GranMilano
Arriva il nuovo centro di infettivologia (ma che ci fa Gismondo?)
L'ipotesi che a Milano si realizzi un centro che raccolga le migliori forze della ricerca scientifica è segno che dalla pandemia qualcosa si è imparato. Alla guida potrebbe arrivare la nota microbiologa del Sacco
Scordarsi del Covid non è saggio, questo dovremmo averlo imparato. Scordarsi però di alcune stupidaggini della pandemia, ad esempio le fastidiose virostar, sarebbe bello. Purtroppo qualcuno è entrato in politica, qualcuno ci ha tentato invano, qualcuna si atteggia a dietologa. Massimo Galli, infettivologo e primario del Sacco e gran guru della diagnosi televisiva, è uscito di scena, disturbato solo dalla solita, inutile inchiestina. Non è uscita di scena invece una della sua squadra, Maria Rita Gismondo, microbiologa del Sacco che fece subito lo spillover, dal laboratorio a una rubrica sul Fatto. Di lei sarebbe bello scordarsi, a partire da quel “quando tutto questo sarà finito mi farò fare un ciondolo d’oro a forma di coronavirus che è bellissimo”, detto all’inizio del disastro, salvo poi transitare sul lato opposto e accusare tutto e tutti di non fare abbastanza. Recentemente, sul giornale di Travaglio, si è esibita in elucubrazioni che rasentano il complottismo: “La gente ha pagato un prezzo troppo alto. Stanno venendo alla luce documenti agghiaccianti, prove di omissioni gravissime”. “Un’altra verità al di là del mainstream”, ha scritto. “Alla parola mainstream abbiamo chiuso”, aveva commentato qualcuno. Qui, invece, tocca andare avanti. Perché secondo informazioni raccolte dal Foglio, che spera di essere smentito, Gismondo sarebbe il nome che Fratelli d’Italia ha in mente per dirigere il nuovo centro internazionale di infettivologia di Milano.

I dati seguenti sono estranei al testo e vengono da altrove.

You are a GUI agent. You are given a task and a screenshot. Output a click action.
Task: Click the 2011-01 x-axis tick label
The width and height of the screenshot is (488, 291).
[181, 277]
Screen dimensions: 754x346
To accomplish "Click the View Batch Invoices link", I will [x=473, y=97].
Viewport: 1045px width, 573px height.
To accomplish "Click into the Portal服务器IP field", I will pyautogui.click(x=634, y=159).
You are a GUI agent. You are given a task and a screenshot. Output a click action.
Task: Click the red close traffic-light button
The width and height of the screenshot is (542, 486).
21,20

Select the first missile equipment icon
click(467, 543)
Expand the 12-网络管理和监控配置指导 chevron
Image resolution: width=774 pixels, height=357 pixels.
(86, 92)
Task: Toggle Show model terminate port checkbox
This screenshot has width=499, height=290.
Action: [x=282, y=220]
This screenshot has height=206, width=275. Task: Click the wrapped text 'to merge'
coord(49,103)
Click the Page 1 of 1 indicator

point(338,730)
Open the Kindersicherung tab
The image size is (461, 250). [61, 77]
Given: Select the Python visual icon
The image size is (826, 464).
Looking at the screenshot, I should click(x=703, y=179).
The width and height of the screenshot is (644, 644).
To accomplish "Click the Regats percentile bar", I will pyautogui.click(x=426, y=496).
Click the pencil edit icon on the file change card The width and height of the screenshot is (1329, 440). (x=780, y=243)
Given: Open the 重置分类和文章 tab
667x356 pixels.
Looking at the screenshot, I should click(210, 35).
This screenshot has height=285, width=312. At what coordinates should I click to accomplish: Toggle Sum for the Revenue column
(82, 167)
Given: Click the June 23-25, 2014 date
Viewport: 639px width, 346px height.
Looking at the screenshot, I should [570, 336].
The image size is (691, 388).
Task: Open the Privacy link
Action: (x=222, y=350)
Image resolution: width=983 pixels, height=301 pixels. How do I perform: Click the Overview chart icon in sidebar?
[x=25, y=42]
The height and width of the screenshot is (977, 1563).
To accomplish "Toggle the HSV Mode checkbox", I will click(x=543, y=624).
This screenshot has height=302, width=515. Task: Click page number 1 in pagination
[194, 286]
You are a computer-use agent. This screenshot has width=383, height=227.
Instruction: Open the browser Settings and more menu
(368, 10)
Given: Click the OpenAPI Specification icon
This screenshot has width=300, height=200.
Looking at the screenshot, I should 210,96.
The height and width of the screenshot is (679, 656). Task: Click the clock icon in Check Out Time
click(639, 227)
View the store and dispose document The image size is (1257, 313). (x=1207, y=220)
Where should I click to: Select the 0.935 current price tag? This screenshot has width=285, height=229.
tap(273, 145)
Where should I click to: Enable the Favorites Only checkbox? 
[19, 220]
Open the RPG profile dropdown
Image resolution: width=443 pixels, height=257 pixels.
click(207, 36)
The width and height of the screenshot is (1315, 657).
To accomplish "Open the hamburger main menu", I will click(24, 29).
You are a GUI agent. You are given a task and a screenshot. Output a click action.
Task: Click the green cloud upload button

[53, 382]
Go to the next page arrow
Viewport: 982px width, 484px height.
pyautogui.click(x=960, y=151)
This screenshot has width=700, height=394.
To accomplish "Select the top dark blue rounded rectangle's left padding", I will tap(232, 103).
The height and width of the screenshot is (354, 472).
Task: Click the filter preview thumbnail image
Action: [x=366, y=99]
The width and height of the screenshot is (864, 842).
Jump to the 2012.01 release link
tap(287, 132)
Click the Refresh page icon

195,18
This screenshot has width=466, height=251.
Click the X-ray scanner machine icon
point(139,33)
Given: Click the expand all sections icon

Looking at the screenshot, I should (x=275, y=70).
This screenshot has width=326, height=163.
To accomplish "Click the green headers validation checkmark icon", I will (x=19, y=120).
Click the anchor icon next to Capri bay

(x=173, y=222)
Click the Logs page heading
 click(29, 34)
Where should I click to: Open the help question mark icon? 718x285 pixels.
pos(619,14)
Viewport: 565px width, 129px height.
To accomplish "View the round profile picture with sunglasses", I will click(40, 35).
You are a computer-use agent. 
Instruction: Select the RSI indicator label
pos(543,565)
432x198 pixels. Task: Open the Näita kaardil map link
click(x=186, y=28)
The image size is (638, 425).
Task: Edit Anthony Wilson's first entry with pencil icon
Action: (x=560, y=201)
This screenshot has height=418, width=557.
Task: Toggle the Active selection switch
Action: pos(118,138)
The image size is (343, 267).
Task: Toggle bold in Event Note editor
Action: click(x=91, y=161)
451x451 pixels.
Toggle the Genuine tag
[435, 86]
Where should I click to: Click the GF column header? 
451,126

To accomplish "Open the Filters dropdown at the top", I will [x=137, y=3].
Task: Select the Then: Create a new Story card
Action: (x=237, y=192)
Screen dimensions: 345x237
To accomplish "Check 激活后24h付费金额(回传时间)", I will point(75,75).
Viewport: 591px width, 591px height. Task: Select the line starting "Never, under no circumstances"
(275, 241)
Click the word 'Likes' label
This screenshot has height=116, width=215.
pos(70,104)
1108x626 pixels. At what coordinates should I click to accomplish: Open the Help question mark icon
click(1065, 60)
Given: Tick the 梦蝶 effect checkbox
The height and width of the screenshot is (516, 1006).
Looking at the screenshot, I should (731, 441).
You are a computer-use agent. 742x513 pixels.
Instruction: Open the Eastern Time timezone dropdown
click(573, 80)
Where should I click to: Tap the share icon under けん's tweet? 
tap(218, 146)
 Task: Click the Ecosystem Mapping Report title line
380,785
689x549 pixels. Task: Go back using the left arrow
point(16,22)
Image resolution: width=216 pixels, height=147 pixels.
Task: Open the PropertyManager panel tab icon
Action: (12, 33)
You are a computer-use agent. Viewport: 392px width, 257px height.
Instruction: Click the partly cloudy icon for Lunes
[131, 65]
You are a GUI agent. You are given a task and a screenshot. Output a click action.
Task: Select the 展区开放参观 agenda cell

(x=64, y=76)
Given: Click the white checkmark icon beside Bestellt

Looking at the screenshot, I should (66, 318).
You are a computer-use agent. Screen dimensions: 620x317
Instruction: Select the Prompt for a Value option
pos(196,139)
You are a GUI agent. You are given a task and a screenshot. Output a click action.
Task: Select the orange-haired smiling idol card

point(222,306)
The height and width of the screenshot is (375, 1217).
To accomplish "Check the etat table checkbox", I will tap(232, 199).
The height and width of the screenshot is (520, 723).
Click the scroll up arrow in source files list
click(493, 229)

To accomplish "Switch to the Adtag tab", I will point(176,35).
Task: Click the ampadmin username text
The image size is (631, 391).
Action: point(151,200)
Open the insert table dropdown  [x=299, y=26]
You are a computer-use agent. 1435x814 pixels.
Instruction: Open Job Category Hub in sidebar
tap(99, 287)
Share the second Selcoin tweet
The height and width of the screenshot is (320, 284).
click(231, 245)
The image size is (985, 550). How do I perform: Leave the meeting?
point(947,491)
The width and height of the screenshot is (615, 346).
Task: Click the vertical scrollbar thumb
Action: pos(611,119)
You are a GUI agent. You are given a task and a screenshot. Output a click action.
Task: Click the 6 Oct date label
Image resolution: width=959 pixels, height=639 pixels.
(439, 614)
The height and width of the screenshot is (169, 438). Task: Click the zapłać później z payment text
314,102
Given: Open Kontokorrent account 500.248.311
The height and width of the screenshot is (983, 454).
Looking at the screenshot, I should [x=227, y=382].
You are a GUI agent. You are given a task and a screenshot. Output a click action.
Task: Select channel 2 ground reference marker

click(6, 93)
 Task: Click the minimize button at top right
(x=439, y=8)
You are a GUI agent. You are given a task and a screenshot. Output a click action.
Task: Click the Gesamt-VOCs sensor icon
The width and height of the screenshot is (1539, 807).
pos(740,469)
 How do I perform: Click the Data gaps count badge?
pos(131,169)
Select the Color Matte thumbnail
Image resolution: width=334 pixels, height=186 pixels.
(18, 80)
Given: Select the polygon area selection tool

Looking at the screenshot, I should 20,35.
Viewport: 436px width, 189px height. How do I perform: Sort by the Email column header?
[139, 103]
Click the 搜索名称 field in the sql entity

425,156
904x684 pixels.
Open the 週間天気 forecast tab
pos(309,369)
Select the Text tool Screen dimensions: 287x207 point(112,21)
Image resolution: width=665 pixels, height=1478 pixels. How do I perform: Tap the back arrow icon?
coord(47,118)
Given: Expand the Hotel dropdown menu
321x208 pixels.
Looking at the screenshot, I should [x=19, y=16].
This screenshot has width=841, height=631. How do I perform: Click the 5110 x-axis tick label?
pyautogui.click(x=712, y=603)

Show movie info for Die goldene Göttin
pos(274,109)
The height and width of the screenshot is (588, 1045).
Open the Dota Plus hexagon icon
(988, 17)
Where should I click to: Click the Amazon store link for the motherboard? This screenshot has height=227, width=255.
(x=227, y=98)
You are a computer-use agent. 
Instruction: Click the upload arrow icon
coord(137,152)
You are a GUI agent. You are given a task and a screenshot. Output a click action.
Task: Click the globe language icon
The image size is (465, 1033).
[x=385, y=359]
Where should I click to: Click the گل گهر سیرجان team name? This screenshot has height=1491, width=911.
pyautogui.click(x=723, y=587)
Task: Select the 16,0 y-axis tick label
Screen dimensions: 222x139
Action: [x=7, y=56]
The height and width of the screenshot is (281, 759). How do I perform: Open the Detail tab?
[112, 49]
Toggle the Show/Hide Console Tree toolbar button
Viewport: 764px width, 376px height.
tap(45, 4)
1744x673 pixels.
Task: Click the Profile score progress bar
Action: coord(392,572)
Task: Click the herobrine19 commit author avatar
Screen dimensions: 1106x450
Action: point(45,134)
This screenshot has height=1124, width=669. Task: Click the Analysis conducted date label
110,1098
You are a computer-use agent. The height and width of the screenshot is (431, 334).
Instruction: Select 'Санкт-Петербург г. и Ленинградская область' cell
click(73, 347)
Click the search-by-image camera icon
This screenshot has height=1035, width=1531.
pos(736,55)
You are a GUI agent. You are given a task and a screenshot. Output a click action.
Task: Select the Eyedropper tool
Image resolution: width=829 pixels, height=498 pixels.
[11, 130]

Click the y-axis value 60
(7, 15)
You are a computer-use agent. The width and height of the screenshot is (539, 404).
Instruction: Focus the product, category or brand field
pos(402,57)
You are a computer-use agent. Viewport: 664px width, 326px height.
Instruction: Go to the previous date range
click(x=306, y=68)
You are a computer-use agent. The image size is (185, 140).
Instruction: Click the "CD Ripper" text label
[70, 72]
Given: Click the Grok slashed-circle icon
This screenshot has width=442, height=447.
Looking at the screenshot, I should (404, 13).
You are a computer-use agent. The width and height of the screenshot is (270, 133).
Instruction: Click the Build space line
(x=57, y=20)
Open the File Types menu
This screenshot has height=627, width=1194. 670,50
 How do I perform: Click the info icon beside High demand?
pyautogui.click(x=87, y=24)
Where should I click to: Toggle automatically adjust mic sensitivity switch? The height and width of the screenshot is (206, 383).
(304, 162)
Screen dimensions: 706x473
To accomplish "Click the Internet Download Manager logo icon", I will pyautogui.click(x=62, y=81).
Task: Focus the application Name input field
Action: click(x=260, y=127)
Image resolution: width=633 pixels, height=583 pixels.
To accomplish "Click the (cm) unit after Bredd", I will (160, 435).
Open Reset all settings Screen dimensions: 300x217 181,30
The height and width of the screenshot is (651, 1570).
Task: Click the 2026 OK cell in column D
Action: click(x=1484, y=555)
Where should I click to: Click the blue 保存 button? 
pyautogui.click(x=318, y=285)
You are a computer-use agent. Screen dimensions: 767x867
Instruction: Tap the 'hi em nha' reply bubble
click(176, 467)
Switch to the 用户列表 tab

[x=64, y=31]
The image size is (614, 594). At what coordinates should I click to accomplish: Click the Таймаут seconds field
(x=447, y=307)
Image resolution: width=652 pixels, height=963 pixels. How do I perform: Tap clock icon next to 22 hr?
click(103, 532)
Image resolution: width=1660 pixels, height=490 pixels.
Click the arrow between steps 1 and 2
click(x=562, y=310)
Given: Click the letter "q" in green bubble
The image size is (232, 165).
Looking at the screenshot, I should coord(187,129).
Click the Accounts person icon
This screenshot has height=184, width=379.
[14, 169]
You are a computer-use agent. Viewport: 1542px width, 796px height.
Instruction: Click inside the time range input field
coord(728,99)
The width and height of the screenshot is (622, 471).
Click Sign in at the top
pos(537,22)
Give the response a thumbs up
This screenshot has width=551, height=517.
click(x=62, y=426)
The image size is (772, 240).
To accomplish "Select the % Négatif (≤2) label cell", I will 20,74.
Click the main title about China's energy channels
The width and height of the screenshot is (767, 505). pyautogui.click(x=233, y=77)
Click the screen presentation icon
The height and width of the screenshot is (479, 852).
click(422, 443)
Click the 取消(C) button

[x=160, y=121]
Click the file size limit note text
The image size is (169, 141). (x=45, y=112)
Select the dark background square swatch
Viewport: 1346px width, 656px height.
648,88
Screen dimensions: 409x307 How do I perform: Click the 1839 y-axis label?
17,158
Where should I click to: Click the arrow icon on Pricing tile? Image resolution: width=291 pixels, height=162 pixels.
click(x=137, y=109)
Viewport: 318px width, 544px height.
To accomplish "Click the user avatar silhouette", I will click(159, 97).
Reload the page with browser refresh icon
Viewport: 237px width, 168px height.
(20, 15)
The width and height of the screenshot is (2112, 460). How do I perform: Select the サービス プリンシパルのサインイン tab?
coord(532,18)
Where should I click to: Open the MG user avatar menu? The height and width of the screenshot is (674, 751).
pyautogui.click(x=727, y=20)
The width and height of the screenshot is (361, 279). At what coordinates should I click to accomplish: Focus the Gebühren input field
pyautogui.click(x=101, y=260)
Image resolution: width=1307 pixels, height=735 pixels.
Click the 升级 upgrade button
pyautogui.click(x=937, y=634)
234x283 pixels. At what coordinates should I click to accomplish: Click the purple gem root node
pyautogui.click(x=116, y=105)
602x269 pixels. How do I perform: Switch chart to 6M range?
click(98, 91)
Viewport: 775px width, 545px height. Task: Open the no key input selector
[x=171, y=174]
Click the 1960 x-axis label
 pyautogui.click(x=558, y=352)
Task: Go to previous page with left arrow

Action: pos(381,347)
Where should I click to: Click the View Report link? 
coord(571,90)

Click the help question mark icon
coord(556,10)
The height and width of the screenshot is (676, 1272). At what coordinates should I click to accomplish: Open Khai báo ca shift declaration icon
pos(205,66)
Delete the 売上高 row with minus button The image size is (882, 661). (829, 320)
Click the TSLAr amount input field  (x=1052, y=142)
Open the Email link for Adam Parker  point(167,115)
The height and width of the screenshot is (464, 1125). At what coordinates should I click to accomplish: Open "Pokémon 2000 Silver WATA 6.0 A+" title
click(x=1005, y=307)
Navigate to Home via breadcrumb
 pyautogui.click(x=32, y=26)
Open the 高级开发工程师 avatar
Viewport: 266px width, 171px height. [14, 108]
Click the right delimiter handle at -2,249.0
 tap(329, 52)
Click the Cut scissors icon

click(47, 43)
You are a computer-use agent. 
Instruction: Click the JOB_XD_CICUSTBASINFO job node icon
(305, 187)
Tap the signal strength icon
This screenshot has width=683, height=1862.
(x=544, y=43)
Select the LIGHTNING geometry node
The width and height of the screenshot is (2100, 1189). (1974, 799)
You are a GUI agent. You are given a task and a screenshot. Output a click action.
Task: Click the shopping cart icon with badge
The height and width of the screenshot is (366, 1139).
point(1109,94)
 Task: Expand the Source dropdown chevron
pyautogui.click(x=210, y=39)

Che cos’è? Effettivamente, una buona notizia. Anche in accordo con lo Spallanzani di Roma, a Milano si sta ipotizzando di realizzare un centro che raccolga le migliori forze di ricerca lombarde – il Sacco, il Policlinico, il San Matteo di Pavia e altri – e le metta in grado di collaborare per diventare una eccellenza europea. Segno che dalla pandemia qualcosa si è imparato, e cioè che sulla ricerca bisogna investire. Quindi bene l’ipotesi di lavoro sul centro internazionale di infettivologia. Le prossime settimane dovrebbero dare sostanza alla decisione e certo in Regione c’è molto lavoro su questo dossier. Ma nei corridoi della politica e in certi spifferi che soffiano gira voce che le migliori menti di Lombardia potrebbero essere guidate proprio da Gismondo. Presto, un microscopio per vederci chiaro.
Virus e virostar a parte, l’assessore Guido Bertolaso ha fatto promesse non da poco la settimana scorsa, al convegno Salute Direzione Nord. Cose che attengono al buon senso. La prima. “Il problema delle liste di attesa non è economico, ma organizzativo. Entro fine anno i cittadini lombardi avranno un sistema di prenotazione unico, dove potranno prendere appuntamenti scegliendo l’ora il giorno e il luogo in cui fare la visita”. Tradotto: l’agenda unica già esiste, ma la vedono solo gli operatori che a volte (spesso), non consultano tutte le opzioni disponibili. Entro fine anno quell’agenda la potranno vedere direttamente i cittadini. La seconda: recuperare il culto della programmazione. Ovvero, evitare la situazione attuale, nella quale “non abbiamo più medici ma una pletora di pensionati. Non abbiamo saputo fare nessuna programmazione, nemmeno nelle specializzazioni. Ci sono ospedali con in pianta organica un anestesista, quando ne servirebbero magari 14 o 15”. Parole anche molto dure, e chi ha orecchie per intendere, a Roma, le ascolti. Anche se qualche giorno fa il capo dell’opposizione regionale Pierfrancesco Majorino ha alzato di nuovo il rumore dei tamburi, promettendo “una nuova riforma o sulla sanità pubblica sarà scontro totale”. Si vedrà.